● Supplied entries:
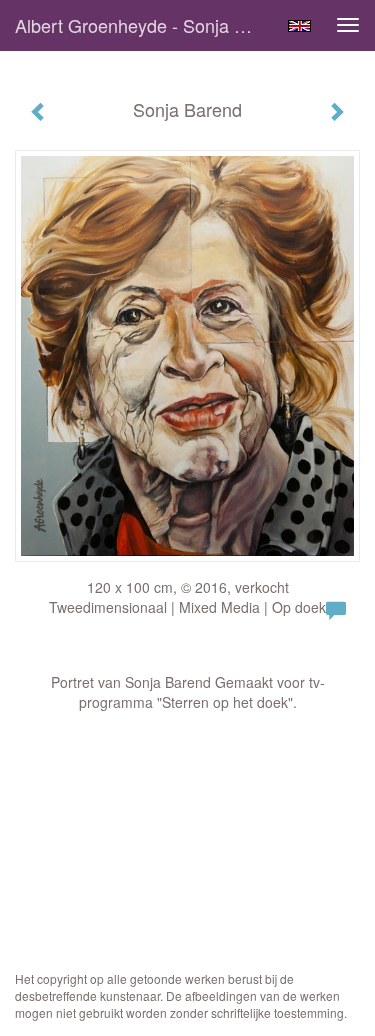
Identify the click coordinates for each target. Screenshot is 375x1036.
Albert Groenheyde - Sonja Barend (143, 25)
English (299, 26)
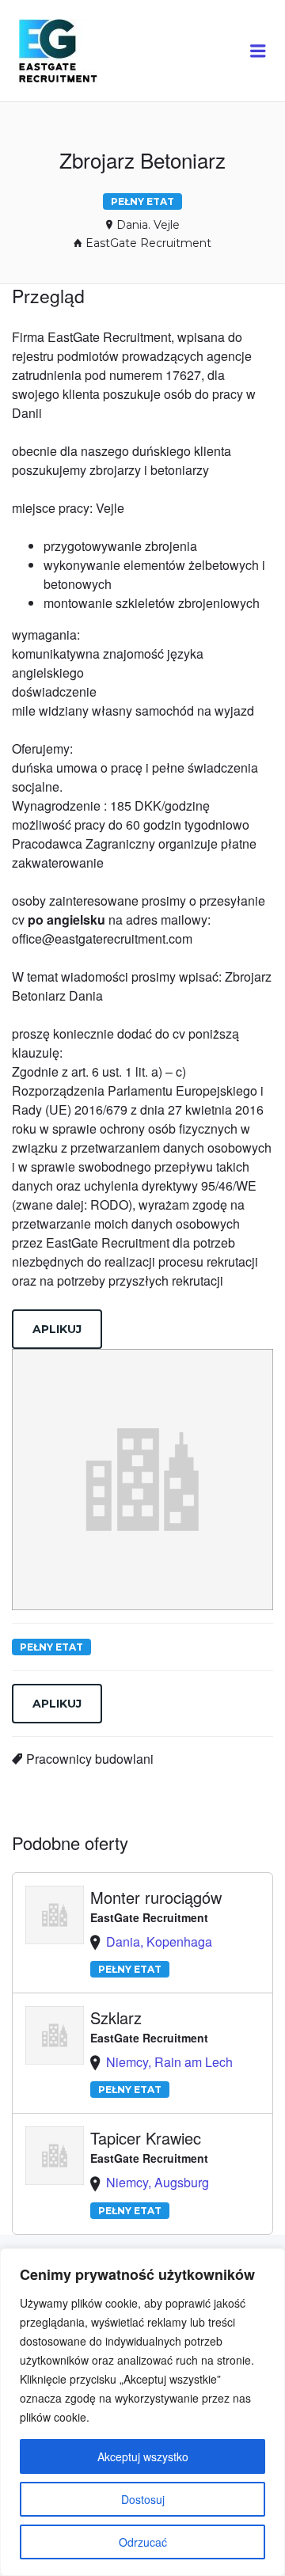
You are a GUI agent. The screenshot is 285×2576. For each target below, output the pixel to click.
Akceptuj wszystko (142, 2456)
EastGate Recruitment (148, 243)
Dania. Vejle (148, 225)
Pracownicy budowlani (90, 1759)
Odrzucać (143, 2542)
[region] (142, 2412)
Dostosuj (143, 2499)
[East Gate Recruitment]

● Task description: Could you give again exactly the lines from the line containing "You are a GUI" through the final line of the data above, and no others?

● Output of the task:
You are a GUI agent. The screenshot is 285×2576. For each target below, output the pixel to click.
Akceptuj wszystko (142, 2456)
EastGate Recruitment (148, 243)
Dania. Vejle (148, 225)
Pracownicy budowlani (90, 1759)
Odrzucać (143, 2542)
[region] (142, 2412)
Dostosuj (143, 2499)
[East Gate Recruitment]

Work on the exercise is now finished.